§ List of tasks:
• 1. In the article on local sales tax allocations, rewrite the passage from "Because of the" to "since September 2009.", replacing "social distancing" with "physical distancing".
• 2. Answer these questions from the article on local sales tax allocations:
(a) What total amount in local sales tax allocations will be sent for June?
(b) Since what month and year was the year-over-year decline in allocations the steepest?
(c) For what amount will Woodson receive a check?
• 3. Continue the article on local sales tax allocations from the point where it ends.

§ Page extract:
Wed, 07/08/2020 - 5:00 am

Texas Comptroller Glenn Hegar announced he will send cities, counties, transit systems and special purpose taxing districts $690.4 million in local sales tax allocations for June, 11.7 percent less than in June 2019. These allocations are based on sales made in April by businesses that report tax monthly. Counties, overall, have seen a drop by 7.2 percent for the month, but an overall increase for the year by .3 percent.

Because of the COVID-19 pandemic, widespread social distancing requirements were in place across much of the state in April, leading to the steepest year-over-year decline in allocations since September 2009.

Breckenridge will receive a net payment of $159,145.48. Compare to last year of $141,454.67, Breckenridge saw and increase of 12.5 percent. Payment, Year-to-Date is $884,106.77 which is slightly better by .43 percent compared to last year of $880,303.46.

In nearby communities Woodson will receive a check for $1,087.73, an increase of 123.24 percent compared to last year. Year-to-Date they received $5,260.29 which is an increase of 43.05 percent or $1,583.30 from last year.

§ Stored data:
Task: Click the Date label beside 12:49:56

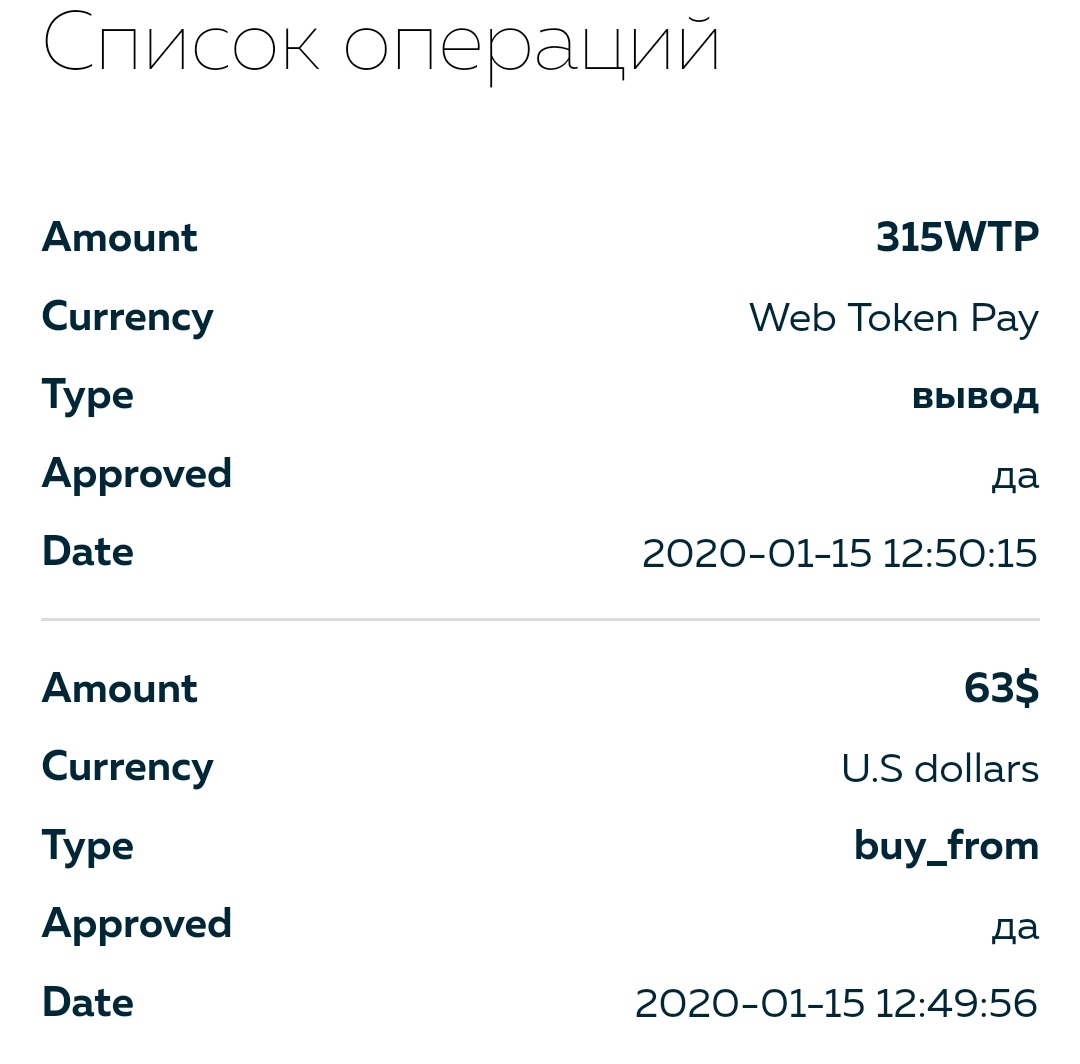Action: [88, 1003]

§ Answers in order:
• 1.
Because of the COVID-19 pandemic, widespread physical distancing requirements were in place across much of the state in April, leading to the steepest year-over-year decline in allocations since September 2009.

• 2.
(a) $690.4 million
(b) September 2009
(c) $1,087.73

• 3.
Albany received $36,394.22 compared to last year of $46,797.44. Albany has collected $235,442.84 YTD which is 21.41% lower than this time last year.

State sales tax revenue totaled $2.67 billion in June, 6.5 percent less than in June 2019. The majority of June sales tax revenue is based on sales made in May and remitted to the agency in June. Widespread social distancing requirements were relaxed across much of the state in May.

“The decline in state sales tax collections was driven principally by steep drops in remittances from oil- and gas-related sectors,” Hegar said. “Collections from the construction and amusement service sectors were also sharply down.

“While collections from restaurants also were depressed, the extent of the decline was checked by increased takeout and delivery sales. Retail trade receipts rose significantly, buoyed by increased online shopping and building material purchases, as business premises were modified for COVID-19 precautions.

“Retail sales likely also were boosted by increased alcoholic beverage sales at package, grocery and convenience stores. That’s because this category of spending shifted from restaurant and bar on-premise consumption, subject to mixed beverage taxes, to purchases for athome consumption subject to sales tax. Increased spending by businesses to facilitate teleworking resulted in higher tax collections from vendors of computer hardware and software products.”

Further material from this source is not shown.